A Justiça indeferiu o pedido da presidente da Câmara Municipal de Cascavel, Priscila Lima (Cidadania), acerca da anulação do Orçamento de 2024 para o Município aprovado e sancionado no último dia 16 de janeiro. Priscila acusou o prefeito Tiago Ribeiro (PT) e sua base aliada de marcarem sessão extraordinária que não seguiu o regimento interno na semana passada, quando foi aprovado o orçamento. Segundo a presidente, ao OPINIÃO CE, a Justiça não julgou o mérito da ação. Conforme ela, como a matéria foi sancionada pelo prefeito Tiago Ribeiro (PT), é necessário entrar com Ação Direta de Inconstitucionalidade (ADI) para que seja julgada. A mesa diretora da Casa já entrou com a ação.
“A Prefeitura Municipal de Cascavel vem, por meio deste, informar que, na tarde desta sexta-feira, 26, por decisão judicial, foi INDEFERIDA e EXTINTA a ação da presidente da Câmara Municipal contra o Poder Executivo e os 6 vereadores, referente a anulação da Sessão Extraordinária ocorrida no dia 16 de janeiro que aprovou o orçamento do município de 2024”, escreveu a Prefeitura de Cascavel, em suas redes sociais.
No Município, a situação de embate entre o Executivo e o Legislativo vem escalando desde o ano passado, quando a Lei de Diretriz Orçamentária (LDO) e a Lei Orçamentária Anual (LOA) para 2024 não foram votadas. Ainda conforme a presidente, está marcada uma sessão extraordinária para esta quarta-feira (31). Questionada se ela acredita que todos os vereadores comparecerão à ocasião, ela afirmou que a “esperança está na Justiça“.
ENTENDA A SITUAÇÃO
Segundo a presidente do Legislativo, ao OPINIÃO CE, os vereadores da base do prefeito – seis de um total de 10 parlamentares – teriam convocado uma sessão extraordinária para o dia 16, em um processo que não levou mais de 17 minutos. “O vice-presidente [Tiago Rocha (PRD)] convocou uma sessão extraordinária pelo WhatsApp às 11h38. O pedido foi protocolado na Câmara às 11h41 para uma sessão às 11h45”, disse.
De acordo com ela, o Regimento Interno da Casa afirma que os vereadores podem convocar uma sessão, mas apenas a presidente pode marcar dia e hora. “Quando soubemos dessa sessão, dessa convocação e votação ilegais, fizemos um ato da mesa diretora anulando esse edital, que é totalmente contra o regimento, totalmente contra a Lei”, disse.

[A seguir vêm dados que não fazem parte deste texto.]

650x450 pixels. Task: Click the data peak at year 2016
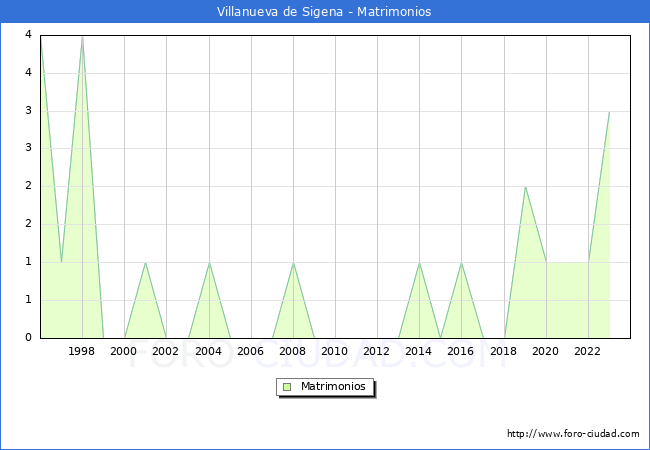[x=462, y=262]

O parágrafo primeiro do artigo 167 do Regimento reafirma a colocação da presidente da casa: “A Convocação destina-se à apreciação de matéria relevante ou acumulada, devidamente especificada no ato da convocação, cabendo ao Chefe do Legislativo marcar dia e hora”.
Ao OPINIÃO CE, o prefeito relatou ter recebido a proposta de orçamento após a convocação da maioria absoluta dos vereadores, e que, por tal motivo, qualquer medida contrária à sanção seria uma “clara vontade de prejudicar o andamento normal do Município”. Como completou ele, a situação está “pronta” para combater tal “irresponsabilidade legislativa”. “O Município, hoje, está em plenas condições de ser tocado e de cumprir sua função perante a população. Qualquer medida contrária a isso seria de extrema irresponsabilidade. Sobre a presidente do Legislativo, não tenho muito o que falar sobre as palavras dela”.
“Qualquer medida em buscar a Justiça, se ela está indo fazer isso, é porque ela está com o intuito de parar o Município”, acusou.